The Gospel of Moses (Harper & Row) is really an overview of the thought of the entire Old Testament. For the author, veteran Wheaton don Samuel J. Schultz, Deuteronomy’s relational covenant of love, as reformulated by Jesus in Luke 10:25–28, is the key to all Scripture. The People of Ancient Israel (Harper & Row) by J. K. Kuntz is yet another well-written college text offering standard critical positions. By contrast, W. W. Steven’s A Guide For Old Testament Study (Broadman), designed for high school students, avoids any mention of critical issues. Two other volumes, also largely school-oriented, are D. B. J. Campbell’s The Old Testament For Modern Readers (John Knox) and F. W. Jarvis’s Prophets, Poets, Priests and Kings (Seabury). The former is better informed, though neither will have great appeal for conservative audiences.

ARCHAEOLOGY Significant both for its own merit and also for the subject covered is Kathleen M. Kenyon’s Digging Up Jerusalem (Praeger). Fine line drawings, 122 plates, and an unusually lucid text make this the best choice for a clear understanding of the noted author’s important excavations during 1961–68. Those interested in Christian history will find her support for the traditional site of the Church of the Holy Sepulchre stimulating reading. A second major offering in this field comes with publication of the 1959 Schweich lectures by Roland de Vaux in a volume descriptively entitled Archaeology and the Dead Sea Scrolls (British Academy). These lectures, published for the first time in English (from a newly revised French text), cover in detail the site of ancient Qumran and the surrounding area. A third chapter contains the late archaeologist’s personal statement on the authenticity of the Dead Sea material and reaffirms a probable Essene provenance for the scrolls.
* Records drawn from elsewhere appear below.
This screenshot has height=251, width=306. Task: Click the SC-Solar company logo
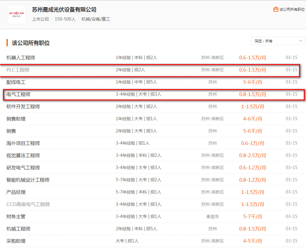pos(16,14)
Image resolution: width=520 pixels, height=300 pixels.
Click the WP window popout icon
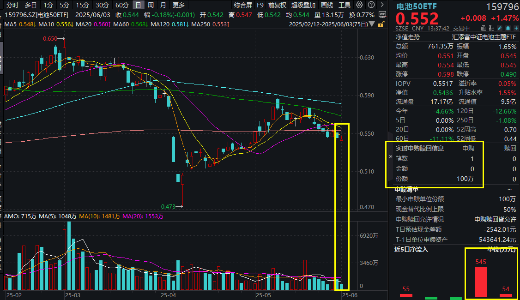pos(383,15)
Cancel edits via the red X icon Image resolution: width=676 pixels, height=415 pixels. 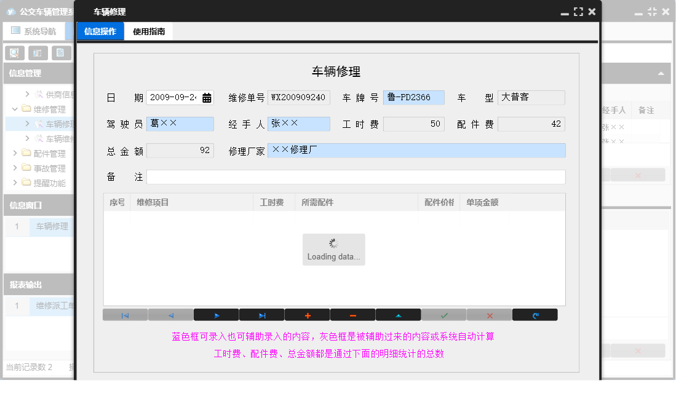coord(488,314)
Also published recently is R. Harker’s Digging Up the Bible Lands (Walck), a popular, Jewish-oriented survey of archaeology in the Ancient Near East and Israel.

SPECIAL TOPICS A fine contribution from Asbury professor G. Herbert Livingston comes in The Pentateuch in Its Cultural Environment (Baker). The author, at home in the worlds of archaeology, Near Eastern history, and biblical studies, sets forth the books of Moses in their cultural, linguistic, and historical environment. A valuable critique of contemporary Old Testament views of composition of the Pentateuch is supplemented by an extensive alternate analysis of a positive nature. This balanced, creative, and informed book should become a standard conservative text in its field.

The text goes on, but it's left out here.